This paper presents a three-dimensional finite-deformation cohesive element and a class of irreversible cohesive laws for simulating dynamic crack propagation. The cohesive element governs the separation of crack flanks according to an irreversible cohesive law, eventually leading to the formation of free surfaces, and is compatible with conventional finite element discretization of the bulk material. The method is demonstrated through the simulation of a drop-weight dynamic fracture test, showing its predictive ability. The ability of the method to approximate the experimentally observed crack-tip trajectory is particularly noteworthy.
The paper develops a finite-deformation irreversible cohesive law, which accounts for the irreversibility of decohesion processes. The cohesive law is derived from thermodynamic principles and is expressed in terms of a free energy function. The cohesive law is then implemented in a finite element framework, where the cohesive surface is represented by two surface elements that coincide in the reference configuration. The cohesive elements are compatible with general bulk finite element discretizations and can be used to bridge pairs of tetrahedral elements.
The cohesive law is implemented as a mixed boundary condition, relating tractions to displacements at boundaries or interfaces. The cohesive elements are surface-like and are compatible with general bulk finite element discretizations of the solid, including those which account for plasticity and large deformations. The cohesive elements bridge nascent surfaces and govern their separation in accordance with a cohesive law.
The simulation of the drop-weight dynamic fracture test demonstrates the method's ability to track dynamically growing three-dimensional cracks in a solid undergoing finite deformations. The calculations show that the method can accurately simulate the crack growth process, including the emergence of the crack through the upper surface of the specimen. The crack front develops a small curvature as it propagates and lags behind somewhat near the free surface due to enhanced plastic activity in that region. The numerical simulation captures some of the salient features of the experimental record, such as the initial acceleration of the crack tip, the subsequent oscillations about a plateau, and the final drop in velocity as the crack joins up with the top surface of the specimen.

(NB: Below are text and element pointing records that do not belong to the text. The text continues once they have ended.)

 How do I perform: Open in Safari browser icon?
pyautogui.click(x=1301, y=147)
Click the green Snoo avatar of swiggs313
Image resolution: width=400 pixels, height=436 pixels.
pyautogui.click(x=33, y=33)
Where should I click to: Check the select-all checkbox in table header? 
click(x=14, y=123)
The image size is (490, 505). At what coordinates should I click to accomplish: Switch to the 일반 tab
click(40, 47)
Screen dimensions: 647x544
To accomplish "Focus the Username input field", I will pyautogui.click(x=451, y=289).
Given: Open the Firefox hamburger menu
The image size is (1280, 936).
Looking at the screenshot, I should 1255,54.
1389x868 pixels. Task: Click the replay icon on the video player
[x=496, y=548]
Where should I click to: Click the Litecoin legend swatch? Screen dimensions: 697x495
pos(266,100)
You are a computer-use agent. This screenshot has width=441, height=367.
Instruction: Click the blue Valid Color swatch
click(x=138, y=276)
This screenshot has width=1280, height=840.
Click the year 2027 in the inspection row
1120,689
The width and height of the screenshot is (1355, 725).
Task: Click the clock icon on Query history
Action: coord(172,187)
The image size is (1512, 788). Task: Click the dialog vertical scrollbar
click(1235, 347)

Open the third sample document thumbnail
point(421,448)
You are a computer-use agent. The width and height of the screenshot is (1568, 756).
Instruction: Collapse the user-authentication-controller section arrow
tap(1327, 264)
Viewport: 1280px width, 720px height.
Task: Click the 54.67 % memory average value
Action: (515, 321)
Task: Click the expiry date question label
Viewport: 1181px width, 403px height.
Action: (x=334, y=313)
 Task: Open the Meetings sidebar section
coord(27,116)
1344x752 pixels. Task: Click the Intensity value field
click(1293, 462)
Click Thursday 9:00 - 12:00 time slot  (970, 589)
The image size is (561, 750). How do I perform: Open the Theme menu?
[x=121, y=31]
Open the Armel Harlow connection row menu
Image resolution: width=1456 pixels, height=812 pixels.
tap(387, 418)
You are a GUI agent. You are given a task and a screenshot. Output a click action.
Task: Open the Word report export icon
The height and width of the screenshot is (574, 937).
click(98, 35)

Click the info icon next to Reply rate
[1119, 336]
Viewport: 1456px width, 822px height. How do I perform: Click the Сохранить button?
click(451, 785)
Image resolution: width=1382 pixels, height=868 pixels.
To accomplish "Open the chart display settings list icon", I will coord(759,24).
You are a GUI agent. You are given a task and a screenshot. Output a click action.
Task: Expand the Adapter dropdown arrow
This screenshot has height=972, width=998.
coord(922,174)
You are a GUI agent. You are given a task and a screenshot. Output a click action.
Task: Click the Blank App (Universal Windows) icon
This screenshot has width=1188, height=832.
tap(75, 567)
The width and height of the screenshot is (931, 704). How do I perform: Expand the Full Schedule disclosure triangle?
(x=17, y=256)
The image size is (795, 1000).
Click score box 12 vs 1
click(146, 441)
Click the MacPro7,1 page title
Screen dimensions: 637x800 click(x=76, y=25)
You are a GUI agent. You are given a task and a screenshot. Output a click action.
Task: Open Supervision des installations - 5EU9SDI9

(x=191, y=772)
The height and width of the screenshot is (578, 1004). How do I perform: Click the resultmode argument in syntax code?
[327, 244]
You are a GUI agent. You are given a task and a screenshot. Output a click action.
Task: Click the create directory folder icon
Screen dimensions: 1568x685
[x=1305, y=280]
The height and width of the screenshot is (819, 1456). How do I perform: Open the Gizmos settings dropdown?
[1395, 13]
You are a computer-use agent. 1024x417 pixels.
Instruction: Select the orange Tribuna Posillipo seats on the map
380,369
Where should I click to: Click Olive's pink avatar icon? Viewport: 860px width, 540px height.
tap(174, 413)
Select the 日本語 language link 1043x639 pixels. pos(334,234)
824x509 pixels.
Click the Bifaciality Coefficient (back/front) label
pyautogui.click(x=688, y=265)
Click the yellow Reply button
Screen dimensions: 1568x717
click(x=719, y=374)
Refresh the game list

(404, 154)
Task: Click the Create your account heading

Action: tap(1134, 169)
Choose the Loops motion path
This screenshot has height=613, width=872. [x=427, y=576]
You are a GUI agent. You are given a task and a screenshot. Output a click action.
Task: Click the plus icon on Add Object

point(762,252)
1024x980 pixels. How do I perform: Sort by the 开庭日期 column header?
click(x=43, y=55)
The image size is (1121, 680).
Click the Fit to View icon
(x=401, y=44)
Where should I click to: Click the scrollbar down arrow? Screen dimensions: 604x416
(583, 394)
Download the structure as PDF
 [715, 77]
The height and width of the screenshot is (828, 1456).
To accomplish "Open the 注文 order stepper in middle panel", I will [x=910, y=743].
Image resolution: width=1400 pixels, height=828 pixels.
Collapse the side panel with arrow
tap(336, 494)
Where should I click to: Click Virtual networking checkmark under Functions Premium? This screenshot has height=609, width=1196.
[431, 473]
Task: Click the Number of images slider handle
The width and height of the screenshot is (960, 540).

The method is shown to be effective in simulating dynamic crack propagation in three-dimensional solids. The cohesive elements are endowed with full finite kinematics and are capable of accurately tracking the evolution of cracks under large deformations. The method is particularly useful for simulating brittle fracture in materials such as C-300 steel. The results demonstrate the versatility and predictive ability of the method in simulating dynamic crack propagation in three-dimensional solids.This paper presents a three-dimensional finite-deformation cohesive element and a class of irreversible cohesive laws for simulating dynamic crack propagation. The cohesive element governs the separation of crack flanks according to an irreversible cohesive law, eventually leading to the formation of free surfaces, and is compatible with conventional finite element discretization of the bulk material. The method is demonstrated through the simulation of a drop-weight dynamic fracture test, showing its predictive ability. The ability of the method to approximate the experimentally observed crack-tip trajectory is particularly noteworthy.
The paper develops a finite-deformation irreversible cohesive law, which accounts for the irreversibility of decohesion processes. The cohesive law is derived from thermodynamic principles and is expressed in terms of a free energy function. The cohesive law is then implemented in a finite element framework, where the cohesive surface is represented by two surface elements that coincide in the reference configuration. The cohesive elements are compatible with general bulk finite element discretizations and can be used to bridge pairs of tetrahedral elements.
The cohesive law is implemented as a mixed boundary condition, relating tractions to displacements at boundaries or interfaces. The cohesive elements are surface-like and are compatible with general bulk finite element discretizations of the solid, including those which account for plasticity and large deformations. The cohesive elements bridge nascent surfaces and govern their separation in accordance with a cohesive law.
The simulation of the drop-weight dynamic fracture test demonstrates the method's ability to track dynamically growing three-dimensional cracks in a solid undergoing finite deformations. The calculations show that the method can accurately simulate the crack growth process, including the emergence of the crack through the upper surface of the specimen. The crack front develops a small curvature as it propagates and lags behind somewhat near the free surface due to enhanced plastic activity in that region. The numerical simulation captures some of the salient features of the experimental record, such as the initial acceleration of the crack tip, the subsequent oscillations about a plateau, and the final drop in velocity as the crack joins up with the top surface of the specimen.
The method is shown to be effective in simulating dynamic crack propagation in three-dimensional solids. The cohesive elements are endowed with full finite kinematics and are capable of accurately tracking the evolution of cracks under large deformations. The method is particularly useful for simulating brittle fracture in materials such as C-300 steel. The results demonstrate the versatility and predictive ability of the method in simulating dynamic crack propagation in three-dimensional solids.